Mis en place par la loi 2017-24 du 28 juin 2017, les tribunaux de commerce comprennent des juges professionnels appelés juges et des juges non-professionnels appelés juges consulaires. Tandis que les premiers sont nommés par décret, les seconds sont nommés par arrêté ministériel, sur proposition de la Chambre nationale de commerce et payés par indemnité. Leur mandat est de trois ans renouvelable.
Si leur ‘’patron’’, le ministre de la Justice, n’a pas daigné leur répondre, l’argentier de l’Etat, lui, a bien répondu, en des termes on ne peut plus clairs. Abdoulaye Daouda Diallo explique et rassure, en rejetant les lenteurs sur Me Sall. ‘’Je voudrais vous informer que la procédure de paiement de ces indemnités doit être initiée par les services du ministère de la Justice, en l’occurrence la Dage. Par conséquent, je vous suggère de saisir le garde des Sceaux pour que les dispositions utiles soient prises à cet effet. Au demeurant, je vous assure que les dispositions nécessaires pour le paiement desdits émoluments seront prises dès réception du dossier et des pièces justificatives y relatives’’, a-t-il souligné.

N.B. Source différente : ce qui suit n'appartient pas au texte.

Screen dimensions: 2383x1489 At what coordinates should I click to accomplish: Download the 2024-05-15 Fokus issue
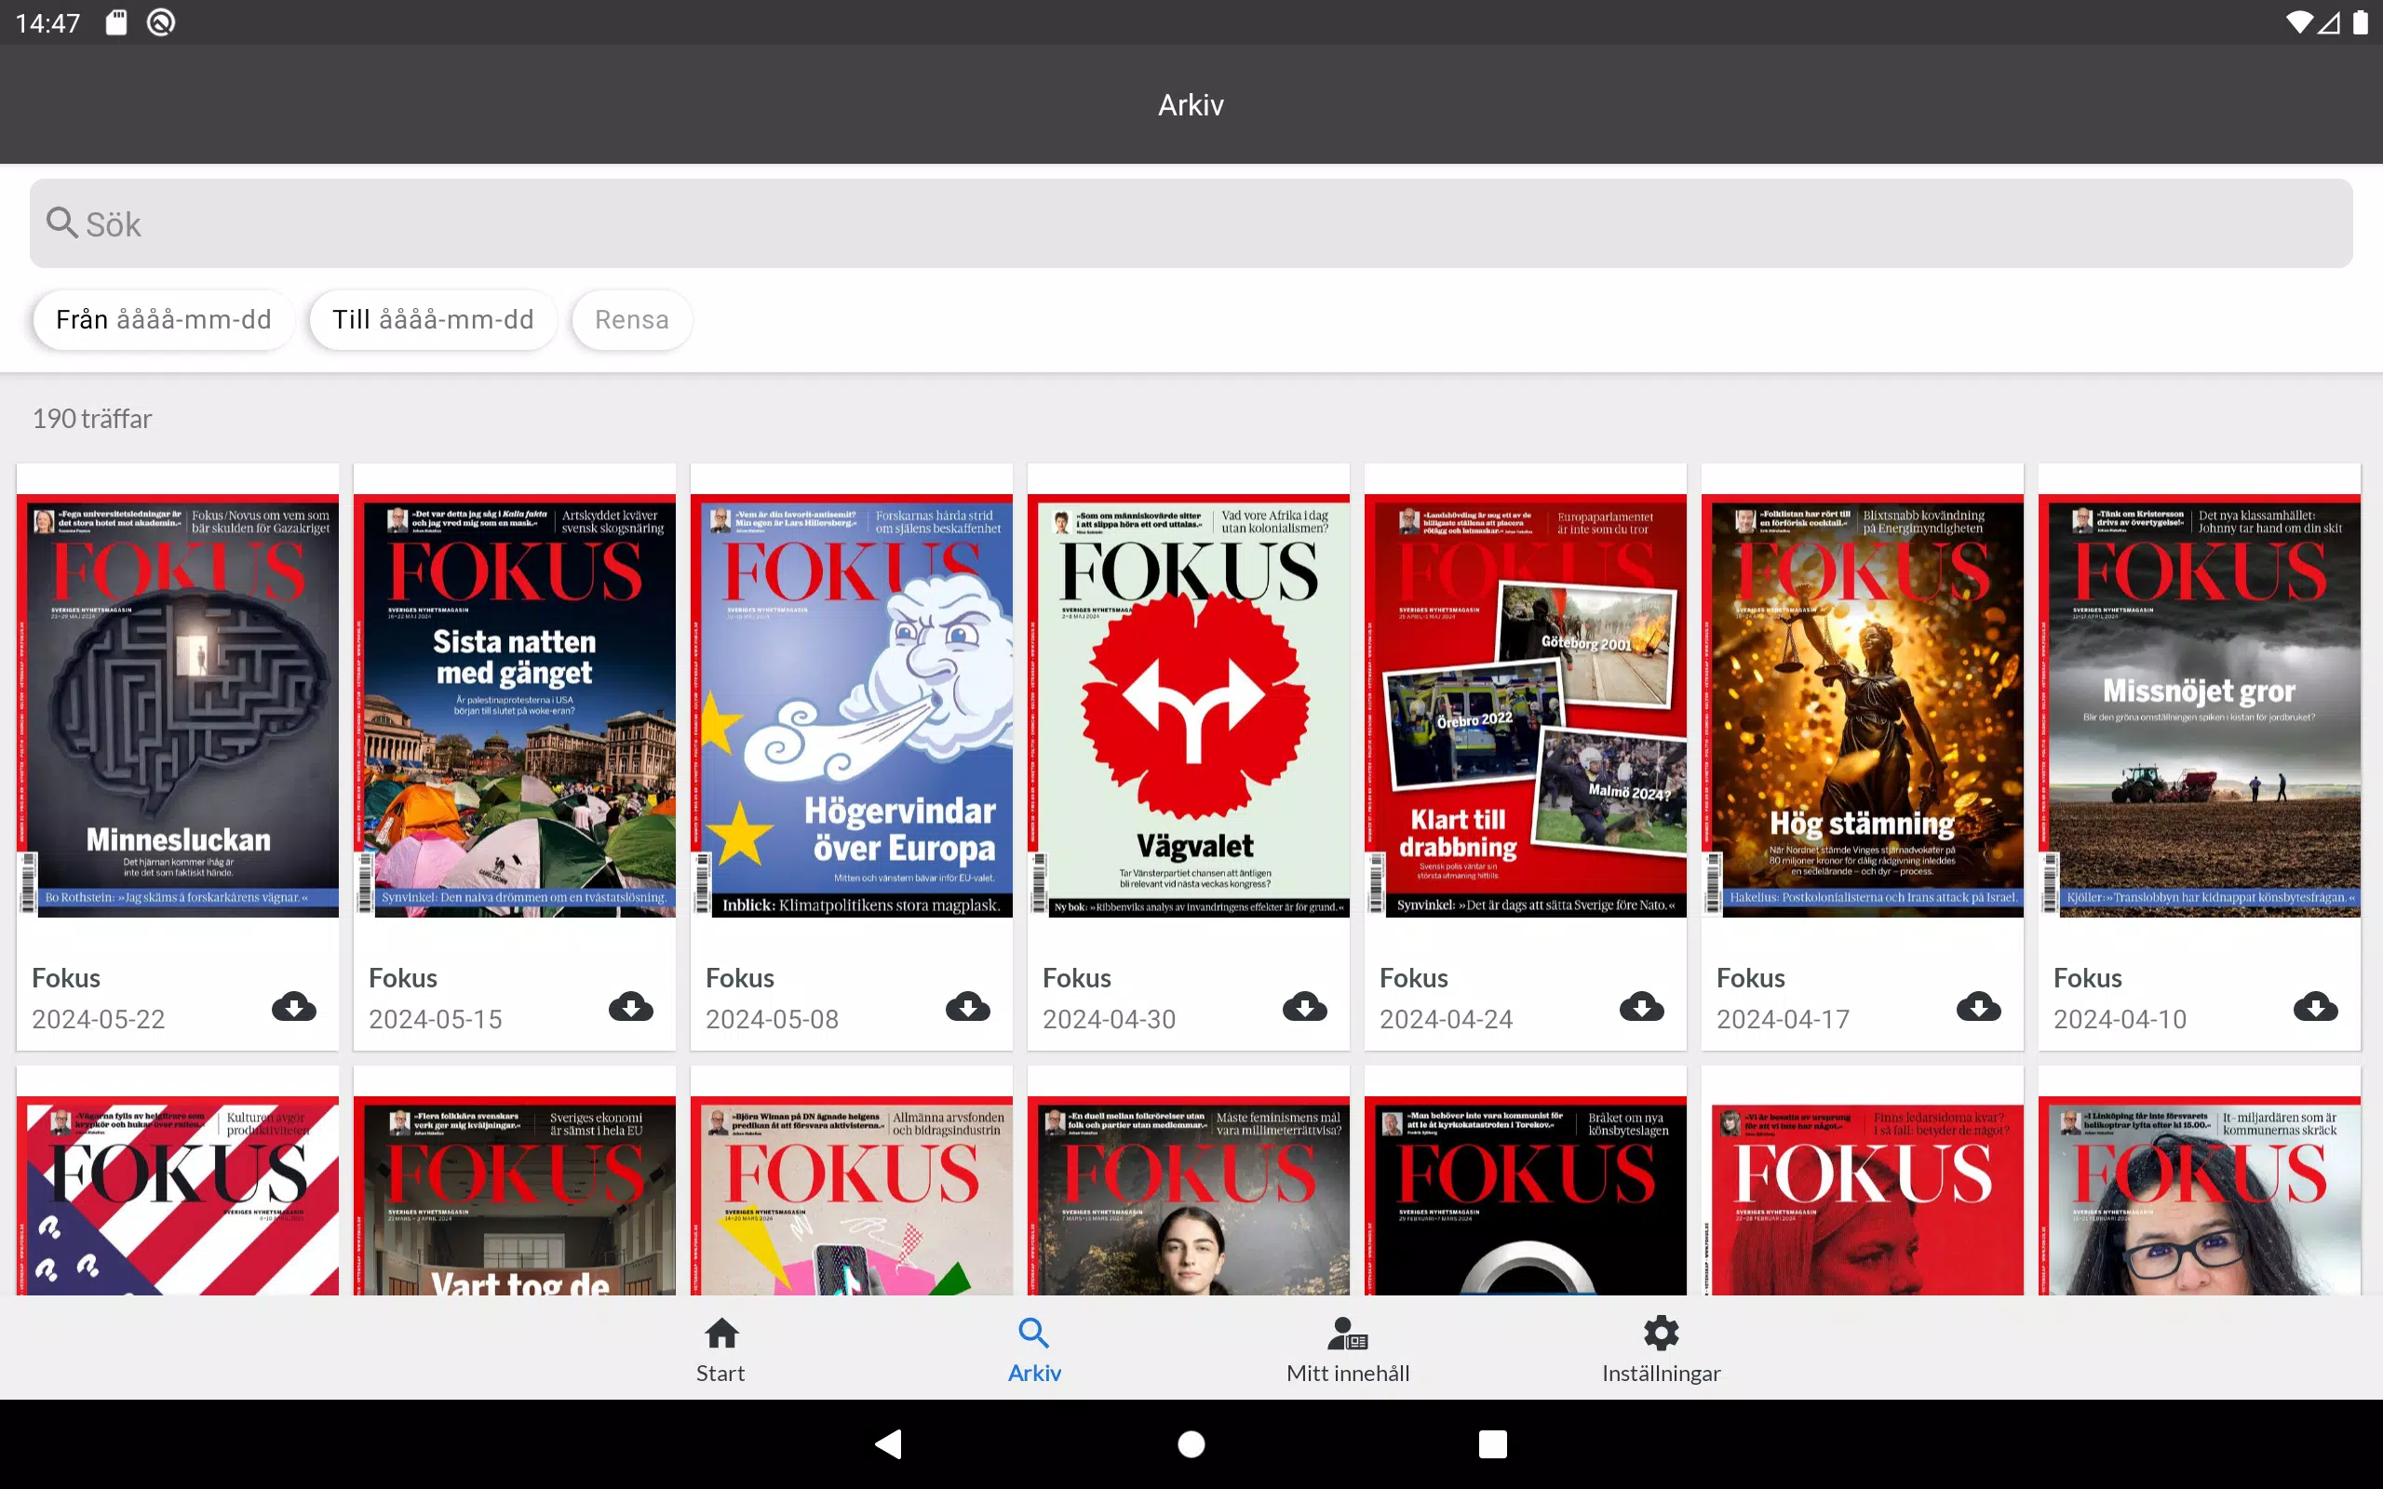click(630, 1006)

Dans tous les cas, il résulte de certaines confidences que si les mesures idoines ne sont pas prises avant la rentrée des cours et tribunaux, les juges et conseillers consulaires, à bout de patience, menacent de paralyser le fonctionnement des tribunaux de commerce. Les mêmes sources évaluent à plus de 80 millions le montant des sommes dues.